El Puente Alejandro III en resumen
Al conectar el Hôtel des Invalides con la avenida Winston-Churchill, flanqueada por el Petit y el Grand Palais, el Puente Alejandro III sorprende por su elegancia y el paseo que ofrece, un punto de encuentro habitual para parisinos y visitantes. Declarado monumento histórico y parte del conjunto de las orillas del Sena inscrito en el Patrimonio Mundial de la Unesco, se ubica entre los prestigiosos distritos 7 y 8 de la capital de Francia.

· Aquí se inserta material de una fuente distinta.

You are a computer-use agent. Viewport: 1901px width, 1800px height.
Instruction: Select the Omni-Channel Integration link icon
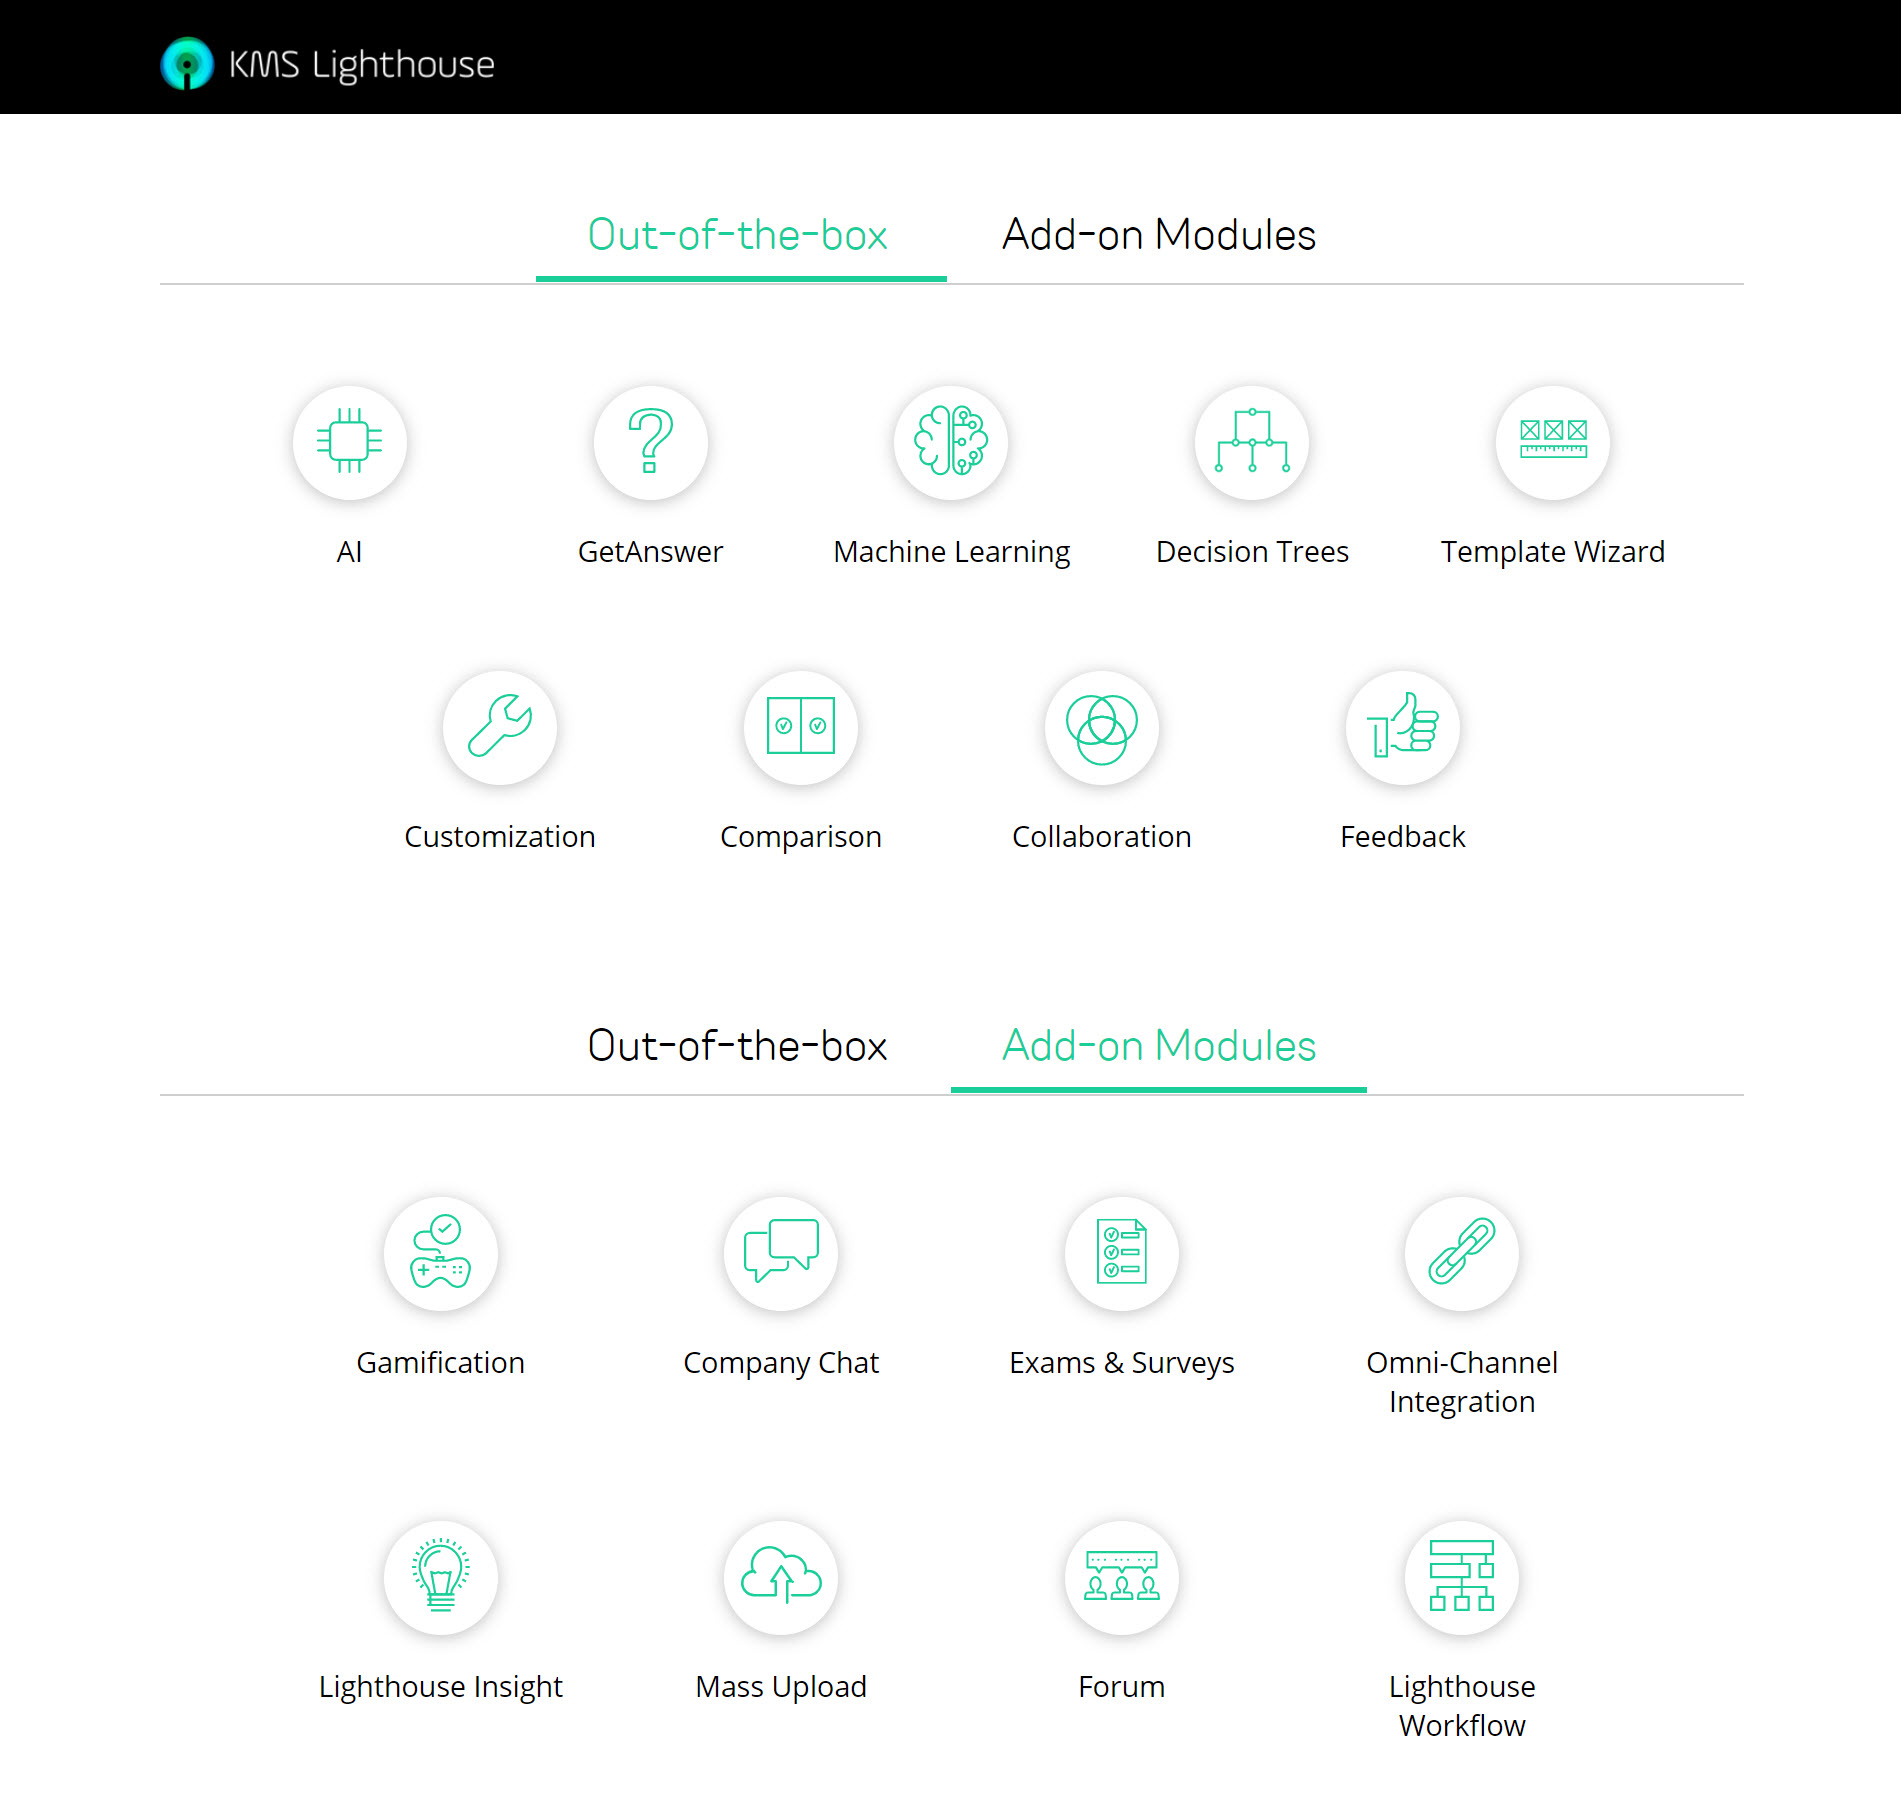click(x=1461, y=1253)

Inaugurado durante la Exposición Universal de 1900 por el Presidente de la República Sadi Carnot, en presencia de Nicolás II de Rusia, hijo del zar Alejandro III que da nombre a la estructura, el puente simbolizaba la amistad franco-rusa. Construido en acero moldeado ante la imposibilidad de realizar una estructura suspendida, fue objeto de numerosos retos técnicos debido a su gran luz, con 160 metros de longitud, y su escasa altura.
Es una obra maestra de la arquitectura que cuenta con un arco único de 107 metros, diseñado para permitir el paso de las embarcaciones fluviales. Aunque originalmente tenía un tono verde pardo, con el tiempo ha adquirido un color gris perla. Estas tonalidades contrastan con el brillo de sus 4 estatuas de bronce llamadas las Renommées (las Renombradas). Situadas sobre sus pilares de entrada, representan las artes, las ciencias, los combates y a Pegaso. Destacan también sus numerosos elementos decorativos, con esculturas que evocan episodios clave de la historia de Francia, como la Edad Media, el Renacimiento, el reinado de Luis XIV o la época contemporánea, junto a figuras más abstractas como leones, niños, el amor o ninfas.
Al caer la noche, sus 32 candelabros se iluminan y aportan un ambiente singular al paseo. Como detalle curioso, bajo el puente se encuentra el Faust, un restaurante, bar y club conocido por un ambiente algo ostentoso.
Vistas preciosas, estatuas bonitas, arquitectura elegante; para mí, el puente más fotogénico de París.